Su silencio era un muro de hielo. Ella volvió a buscar su mano. Él la apartó.
—Quizá deberías haberlo hecho —dijo Dallas con voz hueca—. Mírame, Eliza. Soy un lastre. Anson tenía razón. Así no puedo protegerte.
Un destello de ira la atravesó, no hacia él, sino hacia el daño que el mundo le había infligido. Le tomó el rostro entre ambas manos y le obligó a mirarla. Tenía la mandíbula áspera por la barba incipiente y la piel ardiente por la fiebre.
—Basta —dijo ella—. No voy a ir a ninguna parte. —Le sostuvo la mirada—. Y ya que hablamos de Anson… me ha llamado.
Los ojos de Dallas se agudizaron al instante. La autocompasión se evaporó, sustituida por el depredador. «¿Cuándo?».
—Hace cinco minutos —dijo Eliza—. Me pidió que te preguntara por el «Proyecto Nightingale». Dijo que te guardabas secretos.
Observó su rostro con atención. Esperaba evasivas. Esperaba ira.
En cambio, Dallas parecía cansado. Cerró los ojos un momento y luego los abrió. El depredador había desaparecido, sustituido por un vacío plano y escalofriante.
—Está desesperado —dijo Dallas con desdén—. No es nada. Otro de sus juegos. —No la miraba a los ojos.
—Dallas, lo prometimos —dijo Eliza, con la voz quebrada—. No más secretos.
Por fin la miró, y la frialdad de su mirada la hizo estremecerse.
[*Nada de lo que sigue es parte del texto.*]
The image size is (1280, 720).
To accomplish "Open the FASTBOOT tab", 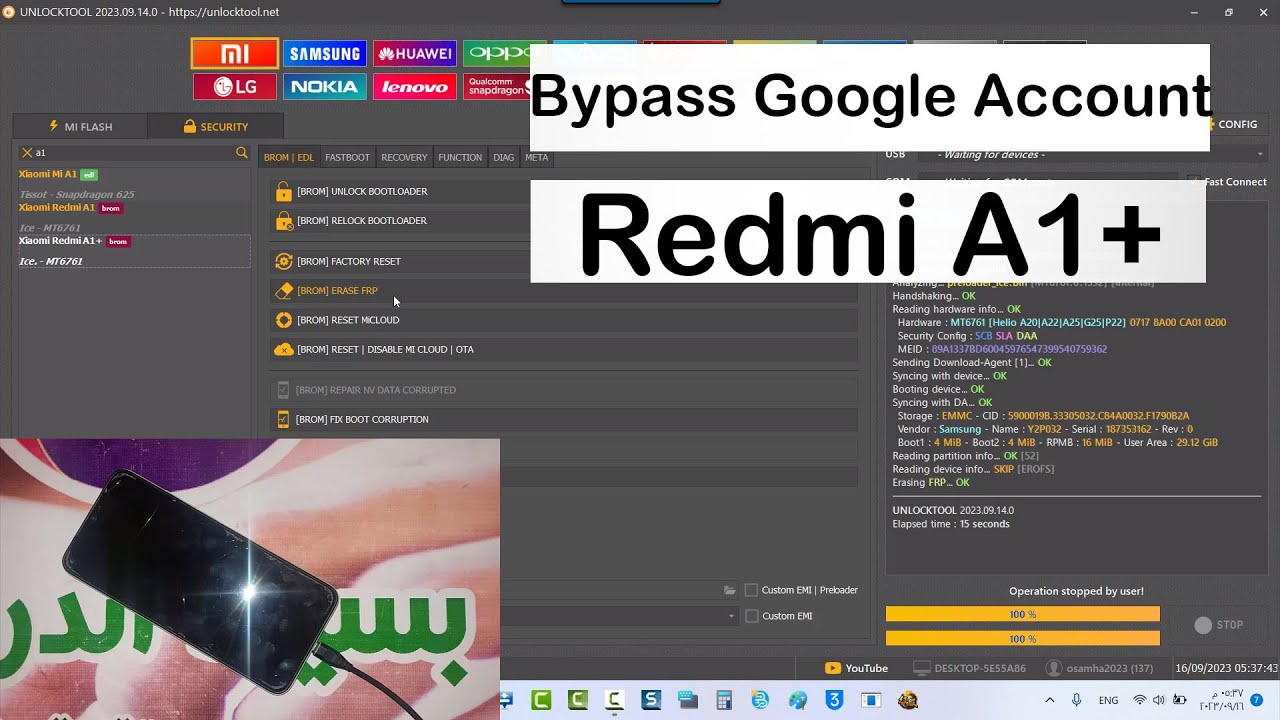I will point(347,157).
—Prometimos muchas cosas —dijo él.
—¿Qué significa eso? —susurró ella.
«Significa que estoy cansado, Eliza». Las palabras fueron precisas y deliberadas. «Estoy cansado de las peleas. Del miedo. Cuando te miro, lo único que veo es un blanco. Una debilidad que ya no puedo defender».
«No soy una debilidad», dijo ella, con el corazón empezando a latir con un miedo nuevo y diferente.
«¿No lo eres?». Señaló su pierna. «Esto es por tu culpa. Todo esto».
Las palabras la golpearon como un puñetazo. Ella retrocedió.